Abstract
RNA-interference is an effective natural mechanism of post-transcriptional modulation of gene expression. RNA-interference mechanism exist as in high eukaryotes both animals and plants as well in lower eukaryotes and viruses. RNA-interference is now used as a powerful tool in study of functional gene activity and many essential for fundamental biology results was obtained with this approach. Also it's widely believed that RNA-interference could be used in working out of new therapeutic medicine against malignant, infectious and hereditary diseases. One of the main problems of these developments is search of effective methods of siRNA transfer into the target cells. At present time for these purpose different sorts of transfect ions or viral transduction are used. At present article the results of comparison of inhibition of expression of oncogene AML-ET O by synthetic siRNA and by recombinant lentiviruses coding for corresponding shRNA are presented.
INTRODUCTION
The controlled silencing of target genes is important both for molecular biological studies and for related applied sciences: in particular, modern biomedicine.
Among the many gene silencing approaches (which include the use of anti-sense RNA, ribozymes, chemical blockers, and targeted mutagenesis), the most efficient approach is based on RNA-interference.
RNA interference is a highly specific mechanism for the posttranscriptional silencing of target genes. It involves the degradation of the target gene mRNA. The degradation of mRNA occurs in a complex formed by short-interfering RNA oligonucleotides (siRNA) and cellular proteins such as endonucleases. The nucleotide sequence of siRNA is complementary to that of target gene mRNA.
In the past couple of years, the use of siRNA has become widespread in studies of gene functioning and gene interaction. The use of siRNA as next generation therapeutic agents in biomedicine is also being explored. It is possible that, in the near future, siRNA will be used for treating viral and oncological diseases.
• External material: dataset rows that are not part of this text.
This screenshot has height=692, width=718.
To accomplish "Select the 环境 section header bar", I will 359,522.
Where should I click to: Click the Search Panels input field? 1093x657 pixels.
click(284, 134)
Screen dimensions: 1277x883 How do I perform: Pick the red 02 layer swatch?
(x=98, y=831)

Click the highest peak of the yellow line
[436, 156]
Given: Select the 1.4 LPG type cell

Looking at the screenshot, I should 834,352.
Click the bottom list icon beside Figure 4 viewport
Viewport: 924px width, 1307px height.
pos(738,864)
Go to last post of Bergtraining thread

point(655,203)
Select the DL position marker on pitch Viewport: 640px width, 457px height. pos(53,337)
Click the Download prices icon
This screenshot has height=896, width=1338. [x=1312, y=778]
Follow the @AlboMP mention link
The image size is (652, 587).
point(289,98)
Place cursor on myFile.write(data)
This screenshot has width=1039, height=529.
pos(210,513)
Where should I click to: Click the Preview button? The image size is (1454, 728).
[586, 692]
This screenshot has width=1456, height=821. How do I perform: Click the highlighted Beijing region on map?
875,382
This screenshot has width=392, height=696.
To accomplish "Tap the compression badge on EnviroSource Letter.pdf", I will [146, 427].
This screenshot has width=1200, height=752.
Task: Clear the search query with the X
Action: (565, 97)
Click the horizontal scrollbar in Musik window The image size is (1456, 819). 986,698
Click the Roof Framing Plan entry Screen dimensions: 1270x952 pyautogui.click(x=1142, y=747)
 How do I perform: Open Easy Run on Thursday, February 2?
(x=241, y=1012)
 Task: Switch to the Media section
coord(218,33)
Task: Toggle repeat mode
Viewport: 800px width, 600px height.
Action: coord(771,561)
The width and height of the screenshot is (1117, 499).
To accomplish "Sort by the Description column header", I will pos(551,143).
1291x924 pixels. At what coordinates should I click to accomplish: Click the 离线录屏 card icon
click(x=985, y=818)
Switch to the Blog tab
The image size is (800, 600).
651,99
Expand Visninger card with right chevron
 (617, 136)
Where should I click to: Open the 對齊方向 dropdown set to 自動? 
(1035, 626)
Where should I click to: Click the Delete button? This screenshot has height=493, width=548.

Currently, short synthetic 21-22-bp double-stranded siRNA molecules are widely used to silence mammalian genes. A number of commercial firms synthesize siRNA oligonucleotides. These commercial firms have siRNA design tools available on their websites (e.g., www.qiagen.com). Synthetic siRNA oligonucleotides are transferred into cells in vitro by lipofection. Since siRNA induces the degradation of mRNA (and not the protein directly), the silencing effect does not occur immediately after cell transfection. The silencing effect is generally noticeable within 18 hours of transfection: however, in the case of stable proteins, the silencing effect may be noticeable only 24-48 hours after transfection. The longevity of siRNA silencing is comparatively short, and different sources claim that the silencing effect lasts for 3-5 cell divisions. It should be noted that the longevity of siRNA silencing may depend on many factors, in particular the nature of the cells being transfected. Approaches have been developed to synthetically modify siRNA oligonucleotides, which enhance the longevity of siRNA silencing in cells. Such synthetically modified siRNA oligonucleotides are useful for the post-transcriptional silencing of genes that encode proteins with a long half-life.
For long-lasting gene silencing, shRNA expressing lentiand retroviral vectors can be used. Nucleotide sequences encoding the sense and antisense strands of siRNA separated by a spacer sequence can be cloned into lenti- or retroviral vector constructs using standard molecular biological cloning techniques. The transcription of such nucleotide sequences leads to the formation of shRNA molecules. shRNA molecules form a hairpin structure consisting of two complimentary strands separated by a loop (spacer). The cellular endonuclease dicer is responsible for the cleavage of shRNA molecules. As a result, the loop (spacer) gets removed from shRNA molecules and double-stranded siRNA molecules are formed. These siRNA molecules are capable of initiating the degradation of target gene mRNA.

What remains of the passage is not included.